COMESA urges Member States to intensify infrastructure programmes

 The Ministers in charge of Infrastructure called on the States of the region to intensify programmes to modernize and maintain infrastructure, adopt and implement comesa transit instruments in order to improve the efficiency of transport corridors.

At their 12th joint meeting held virtually, the Ministers responsible for Transport, Energy and Information and Communication Technologies (ICT) recognised that the glaring infrastructure gaps in the region are a top political priority.

Estimates by the African Development Bank (2018) put the annual infrastructure financing gap at between USD 68 billion and USD 108 billion across the continent.

In their resolutions, Ministers invited Member States to seize the funding, technical assistance and capacity building opportunities available under the Regional Infrastructure Finance Fund (RIFF) of the World Bank and other development partners to help fill this major gap.

RIFF is one of the last major infrastructure financing mechanisms developed in August last year, aiming to extend long-term financing to private companies operating in selected infrastructure sectors in Eastern and Southern Africa. It has two components: the USD 10 million grant to COMESA to provide technical assistance and capacity building to member States, with a particular focus on the private sector. The second component is a USD 415 million loan to the Trade and Development Bank of Eastern and Southern Africa – TDB – for infrastructure projects covering renewable energy, ICT and transport, as well as a technical assistance facility.

The Minister of Transport, Tourism and Meteorology of Madagascar, Mr. Joël Randriamandranto who chaired the meeting, said that the infrastructure deficit must be reduced if the region hopes to accelerate regional economic development.

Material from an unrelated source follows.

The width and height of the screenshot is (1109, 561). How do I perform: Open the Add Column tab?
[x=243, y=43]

“Our region has found itself in this regrettable situation due to the lack of resources, both financial and technical. It is therefore imperative that we mobilize adequate resources to address this challenge in line with national and regional priorities,”

he said.

In their decision on the facilitation of transit infrastructure, ministers urged Member States to connect border crossings to the national electricity grid or to install emergency power services in order to reduce downtime due to load shedding and power cuts. They called for all services working at border crossings to be harmonized by adopting integrated border management systems (IPF) to complement the efficiency of single window border posts (SEMP).

In addition, Ministers invited Member States to deploy regional ICT instruments such as the Corridor Vehicle Tracking System –SVC–– in order to strengthen data and information sharing, improve regulation and progressively digitise border transactions and avoid paper transactions that are easy to falsify and are a vector of Covid-19. The system will ensure that information on operators, vehicles and drivers is readily available along regional transport corridors, on roads and at border crossings for all regulatory and law enforcement agencies.

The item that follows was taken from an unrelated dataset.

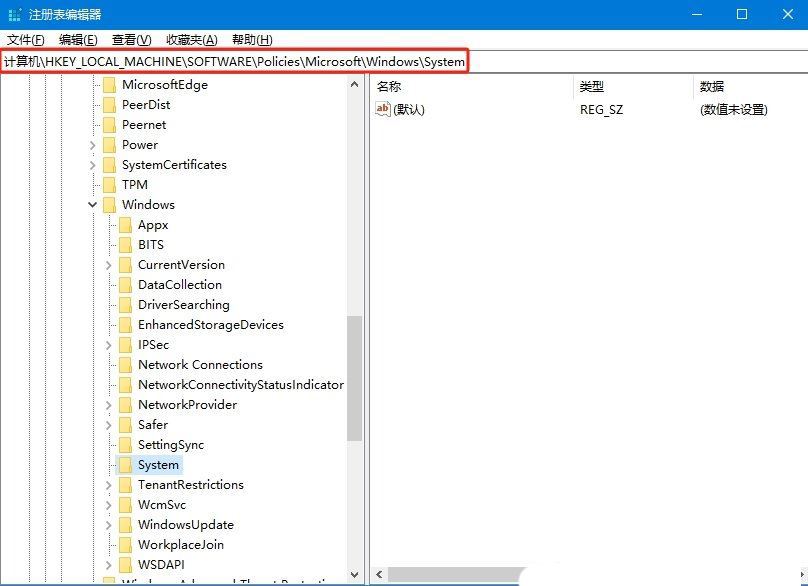This screenshot has width=808, height=586.
Task: Select the DataCollection folder icon
Action: point(125,284)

In her speech, COMESA Secretary General Chileshe Kapwepwe stressed the importance of infrastructure to protect the economy and people’s lives.

“The Covid-19 pandemic has highlighted the shortcomings of African health infrastructure, the fragility of the transport sector (especially the aviation sector), the vital role of the ICT sector in maintaining economic and social activities during lockdowns and the implementation of social distancing,”

she noted, citing the SVC as one of the immediate corrective measures to deal with the pandemic.

The Meeting welcomed the technical assistance provided under the Tripartite Transport and Transit Facilitation Programme (PTFTT) funded by the European Union to assist member States in adapting regional surface transport regulations, trade and transit facilitation instruments to national legislation and in implementing them.

They noted that the failure to implement comesa facilitation instruments is mainly due to the lack of adaptation at the national level and the lack of capacity to monitor and enforce the relevant protocols and ministerial council decisions.